Assignment: In the forum thread below, shorten the paragraph beginning "This is so sad." while keeping its main points.

Provided passage:
##############################

Anonymouslyconercned · 01/05/2024 12:46

@ZebraD I think you might be right. Any opportunity he gets, even if I’m just talking and having a normal conversation with him, he threatens to leave.

the thought of doing everything alone with DD does scare me, missing out on milestones, having to share her. It’s held me back until this point but sadly it’s all come to a head and things are well and truly over, I can’t salvage it.

OP posts:
LittleOwl153 · 01/05/2024 12:55

Any opportunity he gets, even if I’m just talking and having a normal conversation with him, he threatens to leave.

The next time he does this say "OK, off you go" and see his reaction. He's using the threat to keep you in line.

missing out on milestones, having to share her

Don't worry about that. He's already shown he isn't interested. The sooner you tell him to go the less he will realise he's missing and the less he will want going forward sadly.

unintended101 · 01/05/2024 13:17

This is so sad. He's spending all that time to get away from you and DD. I wonder if it would be a different story if it was a son. Leave if you can. But even that's not fair on you as he should be providing financially for you and DD.

ARichtGoodDram · 01/05/2024 13:20

Anonymouslyconercned · 01/05/2024 12:46

@ZebraD I think you might be right. Any opportunity he gets, even if I’m just talking and having a normal conversation with him, he threatens to leave.

the thought of doing everything alone with DD does scare me, missing out on milestones, having to share her. It’s held me back until this point but sadly it’s all come to a head and things are well and truly over, I can’t salvage it.

##############################

[Stored items]

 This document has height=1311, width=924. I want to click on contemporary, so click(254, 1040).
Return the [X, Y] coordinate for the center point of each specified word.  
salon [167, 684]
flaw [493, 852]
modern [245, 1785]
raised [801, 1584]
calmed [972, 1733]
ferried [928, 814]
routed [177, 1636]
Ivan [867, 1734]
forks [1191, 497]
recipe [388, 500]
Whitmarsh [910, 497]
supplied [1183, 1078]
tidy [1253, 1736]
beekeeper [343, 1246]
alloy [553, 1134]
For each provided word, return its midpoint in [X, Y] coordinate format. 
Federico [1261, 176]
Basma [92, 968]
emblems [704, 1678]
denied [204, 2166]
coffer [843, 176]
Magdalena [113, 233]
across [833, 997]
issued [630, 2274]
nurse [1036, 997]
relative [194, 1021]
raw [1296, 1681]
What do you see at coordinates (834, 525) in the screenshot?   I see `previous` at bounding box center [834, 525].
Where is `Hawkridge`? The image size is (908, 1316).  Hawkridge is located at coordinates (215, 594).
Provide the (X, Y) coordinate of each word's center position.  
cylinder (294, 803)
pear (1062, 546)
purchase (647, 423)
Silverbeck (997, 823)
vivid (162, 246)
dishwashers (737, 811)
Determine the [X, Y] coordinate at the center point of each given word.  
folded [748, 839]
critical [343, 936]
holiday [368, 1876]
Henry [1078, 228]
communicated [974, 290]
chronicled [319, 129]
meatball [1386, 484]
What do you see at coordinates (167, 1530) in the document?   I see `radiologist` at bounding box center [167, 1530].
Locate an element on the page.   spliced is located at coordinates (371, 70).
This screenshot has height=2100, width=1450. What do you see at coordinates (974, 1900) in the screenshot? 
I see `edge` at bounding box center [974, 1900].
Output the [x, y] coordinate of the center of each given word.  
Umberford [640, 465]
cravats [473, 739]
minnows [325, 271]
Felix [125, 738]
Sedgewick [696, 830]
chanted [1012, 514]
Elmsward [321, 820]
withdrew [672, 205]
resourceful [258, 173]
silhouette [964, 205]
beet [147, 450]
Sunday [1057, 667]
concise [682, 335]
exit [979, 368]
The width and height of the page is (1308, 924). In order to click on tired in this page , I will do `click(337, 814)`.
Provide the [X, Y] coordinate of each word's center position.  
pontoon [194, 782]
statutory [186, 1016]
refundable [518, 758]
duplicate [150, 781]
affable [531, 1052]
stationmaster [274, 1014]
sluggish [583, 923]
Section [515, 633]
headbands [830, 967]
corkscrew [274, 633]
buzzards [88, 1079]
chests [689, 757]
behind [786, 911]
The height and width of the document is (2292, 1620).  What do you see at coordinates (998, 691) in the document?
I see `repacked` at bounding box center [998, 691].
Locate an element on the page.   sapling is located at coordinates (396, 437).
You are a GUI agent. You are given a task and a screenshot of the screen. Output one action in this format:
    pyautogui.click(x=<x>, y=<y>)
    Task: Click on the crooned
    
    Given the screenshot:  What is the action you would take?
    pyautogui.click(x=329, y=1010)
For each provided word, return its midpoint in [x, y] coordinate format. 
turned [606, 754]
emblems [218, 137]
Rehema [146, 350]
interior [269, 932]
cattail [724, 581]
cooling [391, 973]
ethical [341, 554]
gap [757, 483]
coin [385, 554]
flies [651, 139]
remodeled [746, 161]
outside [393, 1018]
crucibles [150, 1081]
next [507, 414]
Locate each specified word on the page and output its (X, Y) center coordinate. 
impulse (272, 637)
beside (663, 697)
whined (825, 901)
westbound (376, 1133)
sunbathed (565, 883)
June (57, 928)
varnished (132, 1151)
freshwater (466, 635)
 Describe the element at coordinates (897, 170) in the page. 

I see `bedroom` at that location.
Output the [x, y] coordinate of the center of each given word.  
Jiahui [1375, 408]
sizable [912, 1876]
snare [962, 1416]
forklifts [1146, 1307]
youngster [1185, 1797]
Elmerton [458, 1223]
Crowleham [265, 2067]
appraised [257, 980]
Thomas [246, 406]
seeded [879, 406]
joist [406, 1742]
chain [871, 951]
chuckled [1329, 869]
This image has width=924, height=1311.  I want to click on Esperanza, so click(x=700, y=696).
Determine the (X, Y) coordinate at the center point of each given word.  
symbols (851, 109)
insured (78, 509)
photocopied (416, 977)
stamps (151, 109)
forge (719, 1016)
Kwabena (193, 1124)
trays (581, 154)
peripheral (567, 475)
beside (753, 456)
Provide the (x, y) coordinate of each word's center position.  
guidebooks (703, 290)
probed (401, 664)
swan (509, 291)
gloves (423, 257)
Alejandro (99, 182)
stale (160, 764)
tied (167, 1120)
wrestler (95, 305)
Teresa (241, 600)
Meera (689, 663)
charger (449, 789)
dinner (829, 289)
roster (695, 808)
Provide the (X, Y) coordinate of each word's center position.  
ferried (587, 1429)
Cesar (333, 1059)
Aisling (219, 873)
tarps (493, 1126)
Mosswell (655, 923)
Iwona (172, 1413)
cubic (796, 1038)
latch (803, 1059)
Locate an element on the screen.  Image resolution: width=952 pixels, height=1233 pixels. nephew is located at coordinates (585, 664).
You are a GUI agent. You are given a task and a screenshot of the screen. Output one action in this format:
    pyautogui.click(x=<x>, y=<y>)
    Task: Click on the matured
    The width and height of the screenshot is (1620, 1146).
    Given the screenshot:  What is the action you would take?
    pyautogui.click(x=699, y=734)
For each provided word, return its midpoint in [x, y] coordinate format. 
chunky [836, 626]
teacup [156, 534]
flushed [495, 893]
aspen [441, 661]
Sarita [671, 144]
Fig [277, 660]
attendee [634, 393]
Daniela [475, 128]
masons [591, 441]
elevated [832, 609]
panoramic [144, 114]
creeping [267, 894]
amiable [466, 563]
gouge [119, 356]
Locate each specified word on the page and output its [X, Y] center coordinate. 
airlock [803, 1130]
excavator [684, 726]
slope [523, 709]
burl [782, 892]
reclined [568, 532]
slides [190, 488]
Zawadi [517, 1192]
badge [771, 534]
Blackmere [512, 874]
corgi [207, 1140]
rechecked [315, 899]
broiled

##############################

Exercise output: It's sad that he spends so much time getting away from you and DD, and it might be different if DD were a son. Leave if you can, though that isn't fair on you either, since he should be supporting you both financially.